James Williams an American citizen arrested in Ecuador

Similarly, Mr. Griffith went to Ecuador where he represented James Williams an American citizen who had been arrested and was being held in horrendous conditions without having had the benefit of a speedy trial. He discovered that almost ninety percent of the Ecuadorian prisoners and almost all of the forty American prisoners in that country had been incarcerated for a year and a half without trials and having been subjected to bribes by judges and corrupt officials. Michael petitioned Congress and was successful in getting Congresswoman Corrine Brown of Florida to address this situation to the Ecuadorian and United States Ambassadors, in addition to accompanying her to Ecuador where she investigated this terrible situation. They not only received massive press coverage in Ecuador exposing this practice, but also, in the United States. Upon her return home, congresswoman Brown raised this issue on the floor of Congress and organized a number of congressional delegations including congressmen from different states who traveled to Ecuador on a number of occasions and which led to the suspension of all U.S. aid to Ecuador and the release of his client.

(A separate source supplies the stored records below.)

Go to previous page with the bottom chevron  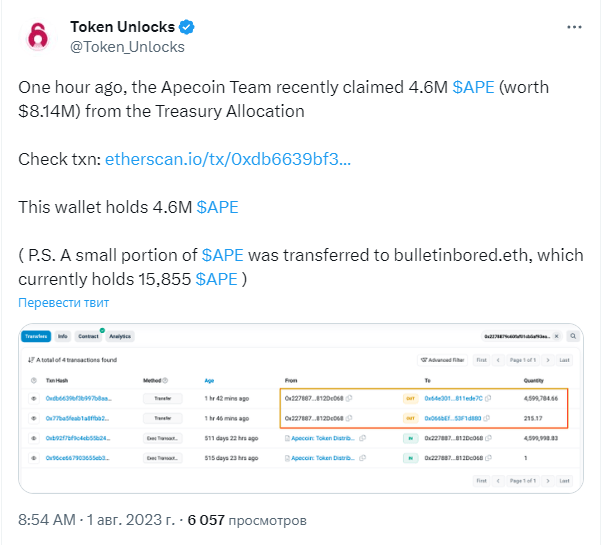[x=498, y=481]
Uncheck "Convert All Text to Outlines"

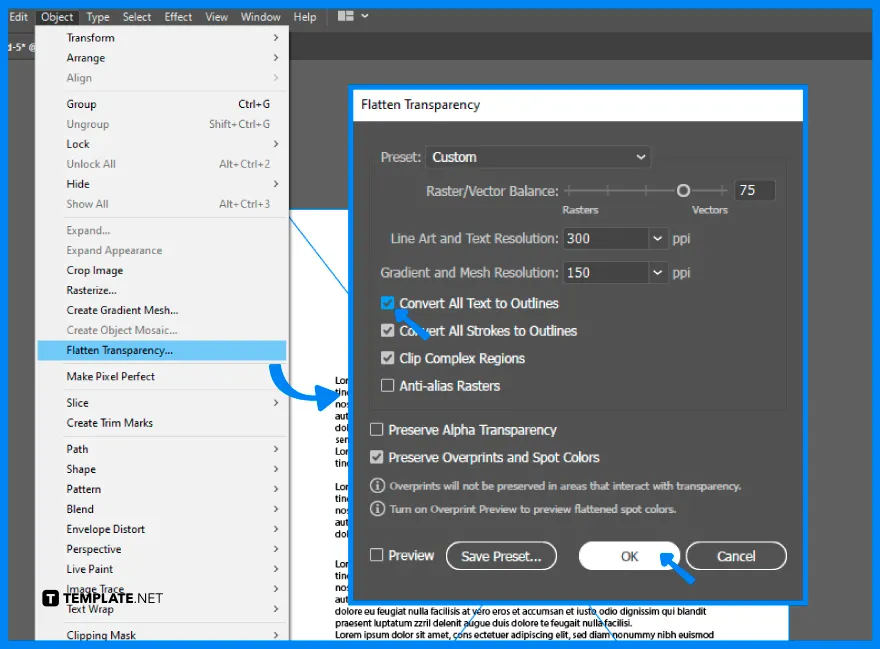[386, 303]
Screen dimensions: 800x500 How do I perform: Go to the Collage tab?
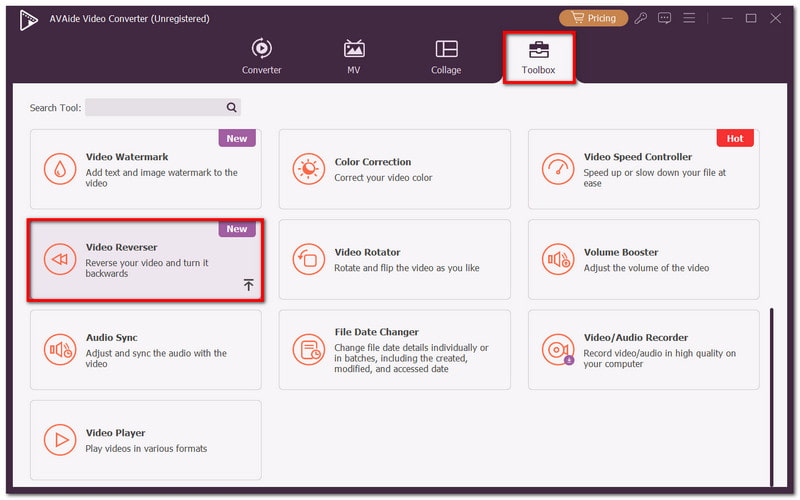446,57
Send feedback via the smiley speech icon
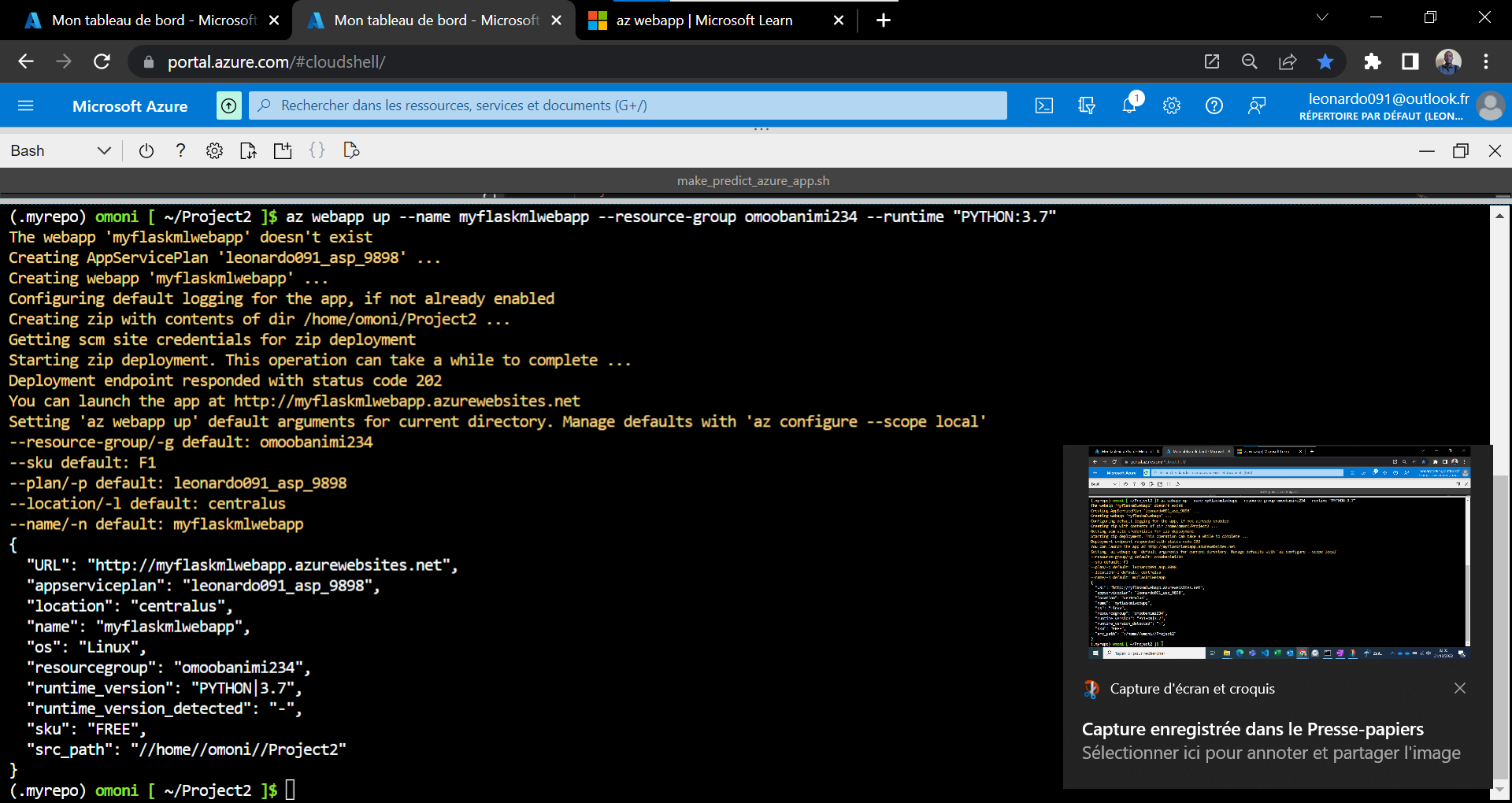This screenshot has height=803, width=1512. point(1257,105)
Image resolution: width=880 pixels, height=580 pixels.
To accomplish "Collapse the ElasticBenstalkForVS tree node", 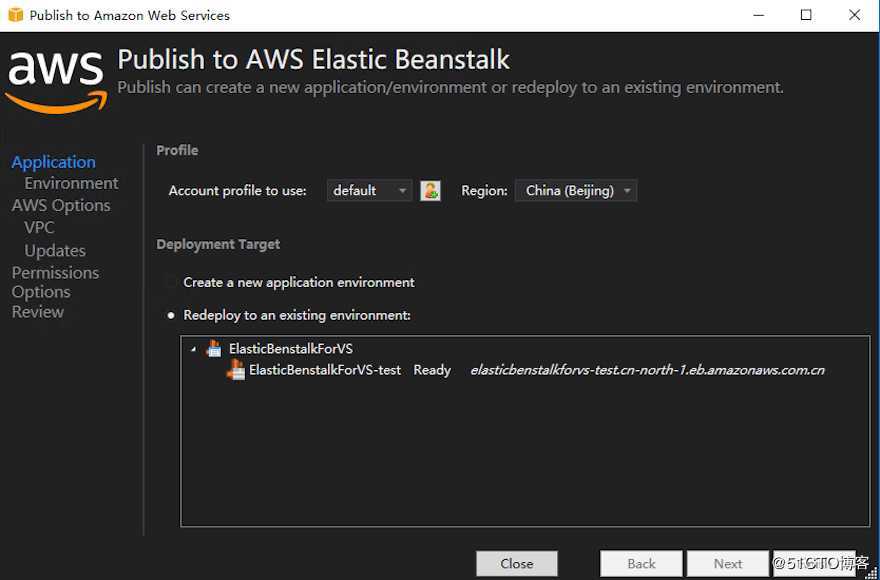I will pyautogui.click(x=193, y=349).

American clients wrongfully accused in Tortola, British West Indies

Recently he has coordinated the defense of American clients wrongfully accused of murder in Tortola, British West Indies and has called for a boycott of tourism to that country on television and in the media due to excessive human rights violations by that government.


Ted Maher, Monaco

He is presently representing Ted Maher, the American male nurse, accused of arson, which led to the death of banker Edmond Safra, in Monaco.